Das östlich von Vence gelegene Nizza hat seit 2015 jede siebte Palme verloren. Allein im vergangenen Jahr waren es deren 171. Dramatische Zahlen. «Das Bio-Vorgehen ist in Nizza völlig gescheitert», bilanziert Miran. «Ob man es will oder nicht: Ohne chemische Eingriffe werden die Phönixpalmen an der Côte d’Azur bald ganz ausstreben.»

Klimawandel hilft dem Schädling gleich doppelt

Darin liegt das Drama: Je verheerender die Folgen der Klimaerwärmung sind, desto weniger helfen biologische Gegenmassnahmen. Die steigenden Temperaturen an den mediterranen Gestaden begünstigen die aus den Tropen kommenden Käfer. Dank dem wärmeren Klima werden sie neun statt nur sechs Monate alt. Ihre natürlichen Gegner, die Nematoden-Würmer, ertragen hingegen höchstens 25 Grad Wärme.

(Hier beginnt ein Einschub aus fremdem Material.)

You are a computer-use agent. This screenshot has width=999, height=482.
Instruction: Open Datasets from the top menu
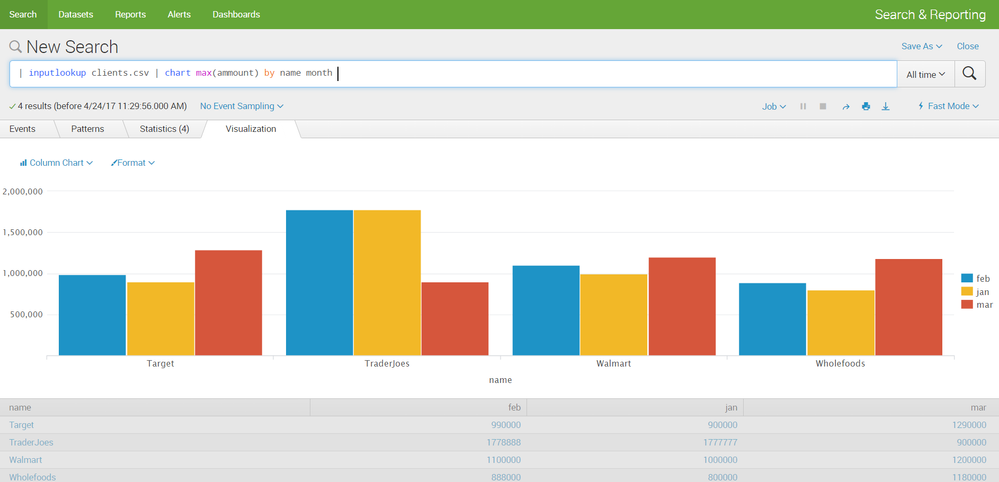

Der Rote Rüsselkäfer sei auch sonst sehr anpassungsfähig, meint Vizebürgermeister Miran: Noch bevor er alle Phönixpalmen totgefressen habe, mache er sich bereits über andere Arten wie die mexikanische Washingtonpalme und sogar den Lorbeer her.

Noch einen Punkt führt Miran gegen die biologischen Methoden an: «Der Einsatz von Pilzen und Würmern kostet 700 bis 800 Euro pro Palme. Die mehrheitlich privaten Palmenbesitzer verzichten deshalb oft darauf.» Viel günstiger ist die Syngenta-Impfung: Sie kostet 72 Euro pro Jahr und Palme.

Einzig die Kanarischen Inseln haben die Rüsselkäferplage eindämmen können – weil sie Insektizide benützten, betont Miran. Dasselbe Resultat zeigte ein erster Versuch in einer Wüstenoase Marokkos, wo die Zucht von Dattelpalmen nicht nur ästhetische Zwecke verfolge, sondern einen wichtigen Wirtschaftszweig darstelle.

Nizza wählt den Bio-Weg

Mirans Partei der Unabhängigen Ökologen versucht nun, im EU-Parlament durchzusetzen, dass die Palmen-Prophylaxe europaweit obligatorisch erklärt wird. Aus Agrarkreisen hört man den Einwand, der Palmenschutz sei ein Luxus. Wichtiger sei der Schutz vor Schädlingen wie dem Feuerbakterium, das über hundert Nutzpflanzen befalle.

Statt den teuren Kampf aufzunehmen, herrscht vielerorts eine gewisse Lethargie im Umgang mit den gefrässigen Schädlingen. Zahlreiche Küstenorte sind bereits dazu übergegangen, weniger anfällige, aber eben auch weniger majestätische Palmenexemplare zu pflanzen. Miran bedauert dies zutiefst: «Das Wahrzeichen der Côte d’Azur droht zu verschwinden. Das verändert das Erscheinungsbild der Region.»

Doch lohnt der Erhalt des Postkartenbildes den Insektizid-Einsatz? Nizzas Chefbotaniker Jean-Michel Meuriot etwa sagt Nein. Die Methode bedinge ihrerseits den Einsatz von Fungiziden. Er setzt seine Hoffnungen weiter auf Bio, obwohl ihn eine Einwohnerpetition zu einem entschlosseneren Vorgehen zwingen will. Und Schwester Bernadette? Sie kann nur dafür beten, dass wenigstens die letzten sieben Exemplare ihrer Palmen überleben werden.